Struktur deines EPKs
Die Reihenfolge ist entscheidend. Fange mit dem Impact an und untermauere ihn dann. Eine bewährte Struktur sieht so aus:
- Name + One-Liner + Hero-Image: Sofortige Identität.
- Bester Track (Player): Beweise die Qualität der Musik sofort.
- Kurz-Bio: Wer bist du, warum bist du relevant?
- Highlights: Social Proof.
- Mehr Musik + Video: Tiefe für Interessierte.
- Fotos (Download): Assets für die Berichterstattung.
- Links + Kontakt: Der klare nächste Schritt.
EPK-Format: Webseite oder PDF?
- Eine Webseite (Link) ist fast immer die beste Wahl. Sie ist immer aktuell, mobil optimiert und erlaubt eingebettete Player. Das sollte dein Standard sein.
- Ein PDF ist nützlich als Backup oder Anhang, kann aber keine Musik streamen und veraltet schnell.
Die goldene Regel lautet: Ein Link, mobilfreundlich, alles an einem Ort.
Fehler, die dein EPK ruinieren
- Kein klarer Kontakt: Der Leser weiß nicht, was er als Nächstes tun soll.
- Den gesamten Katalog schicken: Überfordert die Leute; verstecke deine Hits nicht.
- Schlechte Fotoqualität: Wirkt amateurhaft und ist für die Presse unbrauchbar.
- Kaputte Links: Ein absoluter Killer für deine Glaubwürdigkeit.
So nutzt du dein EPK für die Promotion
Dein EPK ist das Fundament deiner Professionalität. Wenn du einen DJ oder Kurator anschreibst, verwandelt ein polierter Link eine kalte Nachricht in eine professionelle Vorstellung. Kombiniere dein EPK mit einem starken Pitch – schau dir dazu unseren Guide an, wie man Musik-Promo-E-Mails schreibt, oder nutze unseren DJ-Promo-Generator.

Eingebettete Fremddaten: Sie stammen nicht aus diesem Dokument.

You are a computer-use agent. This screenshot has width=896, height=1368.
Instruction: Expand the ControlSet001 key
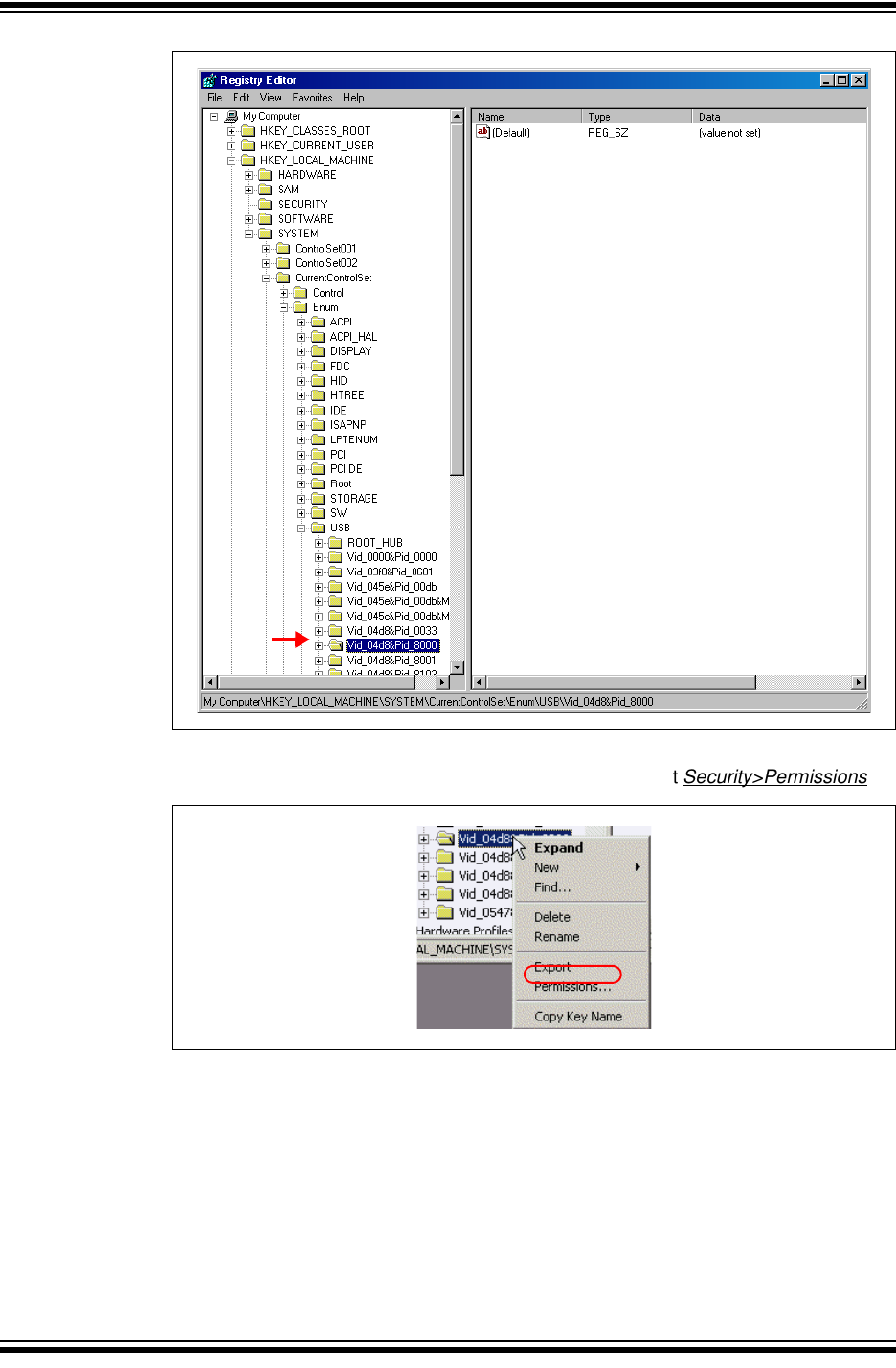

Mit The Musical Road kannst du deine Kampagnen verwalten und genau sehen, wer mit deinen Inhalten interagiert. Schau dir unsere Preise an und entdecke weitere Guides im Blog, um deine Musik-Promotion auf das nächste Level zu heben.
FAQ
- Brauche ich ein EPK, wenn ich gerade erst anfange?
- Ja. Ein sauberes EPK signalisiert Professionalität, auch wenn du noch keine großen Erfolge vorweisen kannst. Es zeigt, dass du bereit für die Zusammenarbeit mit Profis bist.
- Webseite oder PDF – was ist besser für ein EPK?
- Eine Webseite ist fast immer besser, da sie interaktiv ist (Musik-Player, Videos) und auf jedem Gerät – auch dem Smartphone – optimal dargestellt wird.